Start of Working data

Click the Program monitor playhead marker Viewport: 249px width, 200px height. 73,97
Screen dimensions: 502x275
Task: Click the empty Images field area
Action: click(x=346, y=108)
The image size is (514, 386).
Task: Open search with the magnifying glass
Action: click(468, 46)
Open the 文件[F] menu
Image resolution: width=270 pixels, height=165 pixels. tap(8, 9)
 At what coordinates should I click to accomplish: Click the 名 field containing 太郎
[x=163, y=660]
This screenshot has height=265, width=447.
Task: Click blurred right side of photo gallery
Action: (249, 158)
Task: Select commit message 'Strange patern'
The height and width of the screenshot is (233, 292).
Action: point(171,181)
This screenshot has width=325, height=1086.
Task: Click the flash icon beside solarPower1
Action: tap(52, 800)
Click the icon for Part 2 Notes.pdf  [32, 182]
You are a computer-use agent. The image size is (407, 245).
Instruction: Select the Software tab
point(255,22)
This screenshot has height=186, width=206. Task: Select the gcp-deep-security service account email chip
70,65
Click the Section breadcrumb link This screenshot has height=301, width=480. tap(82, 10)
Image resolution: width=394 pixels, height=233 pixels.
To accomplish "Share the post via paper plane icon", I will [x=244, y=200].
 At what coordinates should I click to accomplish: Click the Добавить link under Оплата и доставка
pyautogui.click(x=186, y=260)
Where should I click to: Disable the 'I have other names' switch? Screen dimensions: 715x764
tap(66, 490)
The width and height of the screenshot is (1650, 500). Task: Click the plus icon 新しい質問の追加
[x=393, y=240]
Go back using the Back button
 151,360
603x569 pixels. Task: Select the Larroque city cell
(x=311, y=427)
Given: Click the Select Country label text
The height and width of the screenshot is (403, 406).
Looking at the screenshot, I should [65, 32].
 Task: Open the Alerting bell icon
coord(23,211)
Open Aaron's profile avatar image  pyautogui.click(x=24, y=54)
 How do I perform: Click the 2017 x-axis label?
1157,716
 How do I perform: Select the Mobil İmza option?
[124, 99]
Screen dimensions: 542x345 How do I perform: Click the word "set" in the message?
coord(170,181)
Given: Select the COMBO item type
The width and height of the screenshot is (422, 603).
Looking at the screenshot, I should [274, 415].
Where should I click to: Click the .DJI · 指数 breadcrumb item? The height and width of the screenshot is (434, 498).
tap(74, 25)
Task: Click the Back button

End of Working data

__What is being asked__. Write every record out again exactly.

__Response box__.
Click the Program monitor playhead marker Viewport: 249px width, 200px height. 73,97
Screen dimensions: 502x275
Task: Click the empty Images field area
Action: click(x=346, y=108)
The image size is (514, 386).
Task: Open search with the magnifying glass
Action: click(468, 46)
Open the 文件[F] menu
Image resolution: width=270 pixels, height=165 pixels. tap(8, 9)
 At what coordinates should I click to accomplish: Click the 名 field containing 太郎
[x=163, y=660]
This screenshot has height=265, width=447.
Task: Click blurred right side of photo gallery
Action: (249, 158)
Task: Select commit message 'Strange patern'
The height and width of the screenshot is (233, 292).
Action: point(171,181)
This screenshot has width=325, height=1086.
Task: Click the flash icon beside solarPower1
Action: tap(52, 800)
Click the icon for Part 2 Notes.pdf  [32, 182]
You are a computer-use agent. The image size is (407, 245).
Instruction: Select the Software tab
point(255,22)
This screenshot has height=186, width=206. Task: Select the gcp-deep-security service account email chip
70,65
Click the Section breadcrumb link This screenshot has height=301, width=480. tap(82, 10)
Image resolution: width=394 pixels, height=233 pixels.
To accomplish "Share the post via paper plane icon", I will [x=244, y=200].
 At what coordinates should I click to accomplish: Click the Добавить link under Оплата и доставка
pyautogui.click(x=186, y=260)
Where should I click to: Disable the 'I have other names' switch? Screen dimensions: 715x764
tap(66, 490)
The width and height of the screenshot is (1650, 500). Task: Click the plus icon 新しい質問の追加
[x=393, y=240]
Go back using the Back button
 151,360
603x569 pixels. Task: Select the Larroque city cell
(x=311, y=427)
Given: Click the Select Country label text
The height and width of the screenshot is (403, 406).
Looking at the screenshot, I should [65, 32].
 Task: Open the Alerting bell icon
coord(23,211)
Open Aaron's profile avatar image  pyautogui.click(x=24, y=54)
 How do I perform: Click the 2017 x-axis label?
1157,716
 How do I perform: Select the Mobil İmza option?
[124, 99]
Screen dimensions: 542x345 How do I perform: Click the word "set" in the message?
coord(170,181)
Given: Select the COMBO item type
The width and height of the screenshot is (422, 603).
Looking at the screenshot, I should [274, 415].
Where should I click to: Click the .DJI · 指数 breadcrumb item? The height and width of the screenshot is (434, 498).
tap(74, 25)
Task: Click the Back button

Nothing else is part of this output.